Let's not be STEM-supremacists
Opinion

Let's not be STEM-supremacists

A plea for respecting fundamentally different ways of acquiring knowledge.

"Is there an idea somewhere within you, as STEM (science, technology, engineering & mathematics) scientists, that you are smarter than the rest, smarter than the social scientists?"

"These are things that, politely said, I would prefer not to talk too much about. I always feel that the respect I have for a fellow scholar is largely determined by my feeling, ‘can he do something I think is worth being able to do?’ I have that with a lot of scientists within the humanities, but I very rarely have that within the social sciences."

This exchange was between a Leiden mathematics professor and the presenter of the TV programma 'De Hokjesman', in 2016. The answer was the professor’s, and he thus gave it on national television. I don't think it is controversial to say that for a professor at Leiden University, this is a controversial statement. The most favorable interpretation of why someone would say something like this is that the professor simply has no interest in fields like law, political science or psychology. The least favorable is that, according to the professor, almost all research in these fields is nothing more than wasted effort. In my opinion, the former is the cause of the latter: for someone who does not want to know anything about society or behavior, research in these particular fields is useless. Quite ironically, the professor seems to admit this himself earlier in the interview, when he states that betas often lack certain social antennae.

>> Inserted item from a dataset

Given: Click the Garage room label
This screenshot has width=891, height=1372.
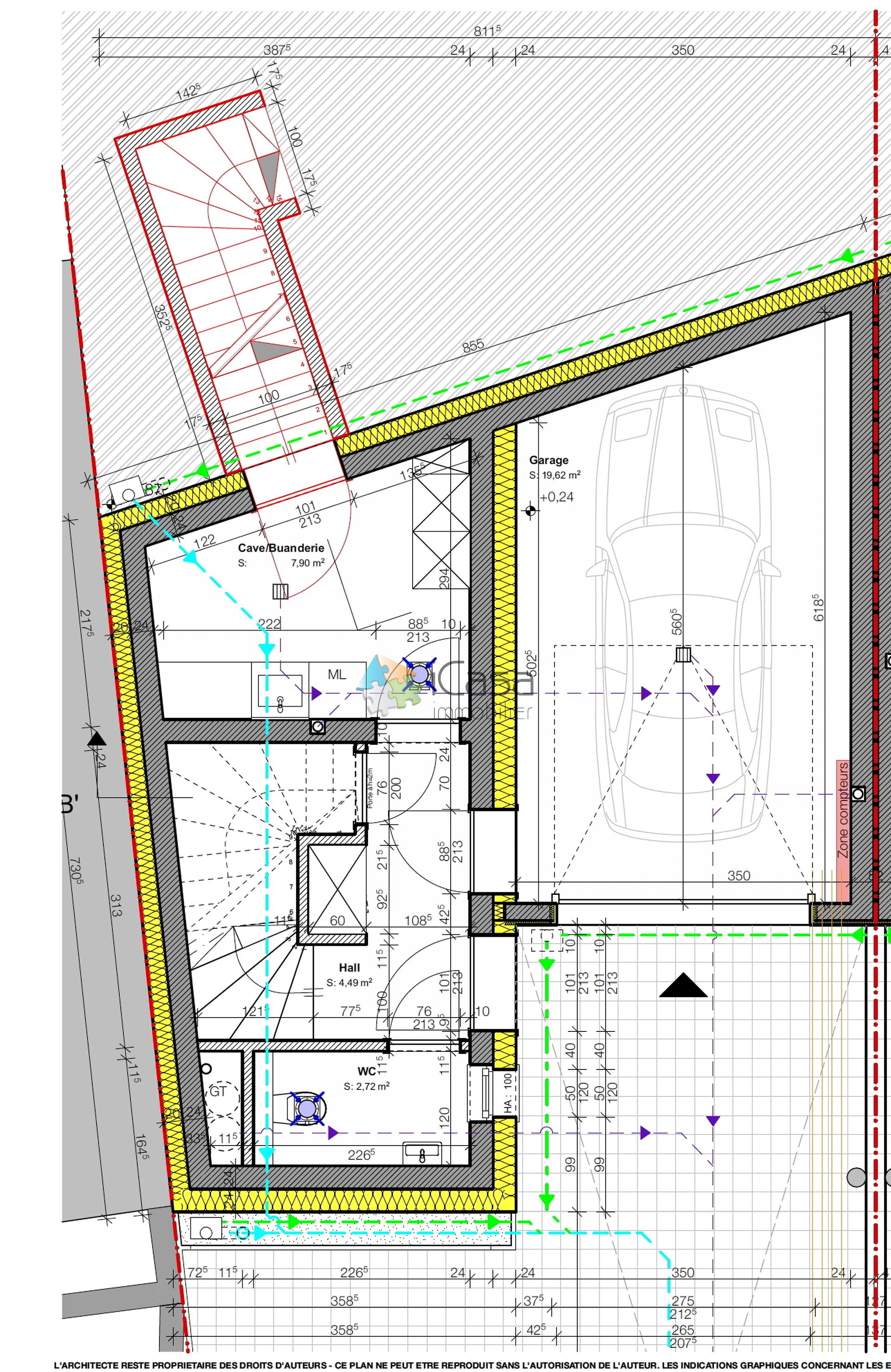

We proclaim ourselves winners of a race in which the alphas and gamma are not even competing (...)

The professor’s thinking can be summarized as the idea that exact science invokes some inherent objectivity that makes it unquestionably more useful than other studies. And indeed, I think that this objectivity is inseparable from studies like mathematics and to some extent the other studies in our faculty, but that ought never to scaffold a feeling of superiority: the problems we want to solve are quantifiable, and systematically solvable in a way that societal issues are not. This does not mean that natural scientists can triumphantly claim the intellectual high ground. We proclaim ourselves winners of a race in which the alphas and gamma are not even competing, when we confuse natural science with, say, social science. Different problems require different approaches, and apparently understanding society and getting to the bottom of the infinitely complex concept of 'behavior' is more of an art than using mathematical axioms or Newton's laws. And the same applies vice versa: an alpha or gamma has no right to look down on a beta: in this sense, it is a universal character weakness to use one's own philosophy of science to measure another's field.

Only when truly respecting and understanding how another researcher thinks, may we express an opinion worth having. There is nothing to gain from holding on to distorted caricatures of other sciences.